How do I measure up to Mt. 25? Did I prepare my lamp with oil awaiting the Bridegroom? What have I done with the talent that the Son of Man has given me to steward? Have I fed the hungry? Have I given water to the thirsty? Have I visited the sick and the imprisoned? Have I clothed the naked? Have I housed the homeless? Those are the things that - when I am standing in front of the Resurrected Christ - will make a difference. Not whether the Pope wears red shoes, whether there are six candlesticks on the altar, whether the Vatileakers or the child molesters are sufficiently and publicly punished, whether the Holy Mass is High Mass or Low Mass. Not whether I have read the Summa (or understand it). Or the Vatican documents. Or the Church Fathers. Or do I know the Catechism by heart. BUT - HAVE I LIVED THE LIFE THE FATHER GAVE ME AS HE WOULD HAVE ME LIVE IT????!!!


I have not been called to be Catherine of Siena and fix the problems in the Papacy. I am called to be ME - Maria - she of the bad feet and the wanky neck and the big nose and the loud laugh and the sharp tongue! How have I responded to Him Who went willingly to the Cross in obedience to the Father so that the Holy Spirit could dwell in my heart? That is the real question. And the only question that must matter to me.


Fortunately, the Lord knows way too well that I am a W-I-P*. And He has given me 70 years so far - and apparently I need more time ‘cuz He ain't done with me yet!’ More work to be done with His Grace.


Psalm-Prayer, Daytime, Week IV - Monday:


You are always true to your word, Father. Look down from heaven and put and an end to our foolishness. Save us from groundless fears and help us to please you with undivided heart.


*W-I-P: term applied in manufacturing to that portion of the inventory which is Work-In-Progress.


Pax et bonum,


MJD (MJD is a Novice 3 with the CFP)

Reflection on the Rule



7. In keeping with section 7 of the Rule:

7a. Before and after meals, let the penitents reverently say either their regular meal prayer, or the Lord's prayer once, and let all give thanks to God.


If they forget or if they are fasting completely from food, they are to say three Our Father's. These prayers may be prayed out loud or silently with head bowed unless to do so would either be dangerous to the penitent or highly offensive to the company kept. 


This section of the Constitutions refers  to this section of the Rule:

7. Before their dinner and supper let them say the Lord's prayer once, likewise after their meal, and let them give thanks to God. Otherwise let them say three Our Fathers.


The Constitutions are aware of the following:


1.  Penitents are to be thankful to God for the food they receive. To show their thanks, they should say an Our Father or another meal prayer before eating.
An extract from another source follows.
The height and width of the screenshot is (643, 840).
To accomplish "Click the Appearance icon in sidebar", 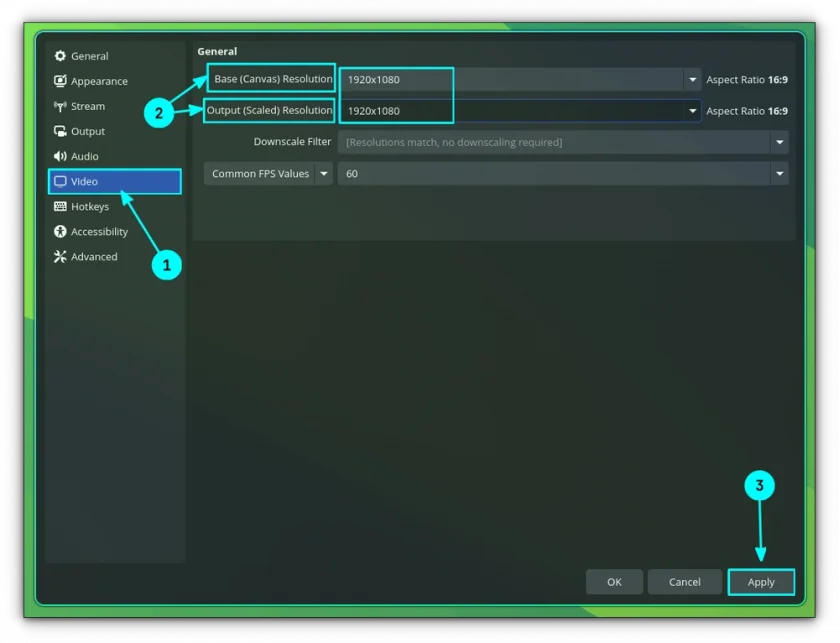I will (x=60, y=81).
2. Penitents should be firm enough in their faith to pray, in public, grace over meals.

3. Penitents should be aware of hostility toward their faith in others with whom they are eating and should refrain from any acts of worship which may offend their guests or their hosts. 

4. If penitents neglect to say grace before and after meals, they are to make up for this by praying three Our Fathers.

Affiliate Action

Affiliates are encouraged to pray grace both before and after meals, following the provisions of this section of the Constitutions of the Confraternity of Penitents.

Reflection on the San Damiano Crucifix

Sense of Goodness and Peace


Easter this year was March 31, so this April newsletter is coming right at the end of the forty days of Lent and the celebration of the Lord's Passion during the Triduum. The San Damiano Crucifix shows the culmination of the life of Christ and the peace and goodness brought about by His sacrifice on the Cross of Calvary.


The entire crucifix is an image of balance and harmony. No anguish of the Passion is evident but only the triumphant glory of the Crucified Lord. One gets a sense that Jesus is in full control, and always has been, over the events that took place so dramatically in His life. Like St. Francis, the viewer is drawn into the peace of the crucifix and feels that harmony gently bathe his soul. Lord, for Your sacrifice and love. Help us to bring your peace to others. Amen.

Saint of the Month

Blessed Margaret of Castello (1287-1320)


Blessed Margaret of Castello was born to a noble family in Italy in the late 1200s. When the parents saw that their newborn daughter was a hunchbacked  dwarf with one leg shorter than the other, they were horrified. They immediately gave her to a nurse to care for. The nurse took good care of the child whom the parents had not bothered to even name. The nurse named the child Margaret which means " Pearl." 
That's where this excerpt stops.